Records to use
....
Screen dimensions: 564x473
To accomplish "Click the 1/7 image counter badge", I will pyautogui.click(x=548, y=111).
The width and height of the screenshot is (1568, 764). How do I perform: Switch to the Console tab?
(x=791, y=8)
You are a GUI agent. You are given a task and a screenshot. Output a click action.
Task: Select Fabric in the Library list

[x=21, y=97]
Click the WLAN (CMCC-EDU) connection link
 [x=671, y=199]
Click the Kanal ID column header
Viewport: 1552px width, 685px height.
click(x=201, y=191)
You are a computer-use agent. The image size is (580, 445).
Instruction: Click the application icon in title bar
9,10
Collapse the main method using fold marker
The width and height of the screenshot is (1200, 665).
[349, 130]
....
The problem
Include in the answer nothing but an exact repetition of the lines from the one with "Task: Select Fabric in the Library list" through the end of the material.

Exercise output
Task: Select Fabric in the Library list

[x=21, y=97]
Click the WLAN (CMCC-EDU) connection link
 [x=671, y=199]
Click the Kanal ID column header
Viewport: 1552px width, 685px height.
click(x=201, y=191)
You are a computer-use agent. The image size is (580, 445).
Instruction: Click the application icon in title bar
9,10
Collapse the main method using fold marker
The width and height of the screenshot is (1200, 665).
[349, 130]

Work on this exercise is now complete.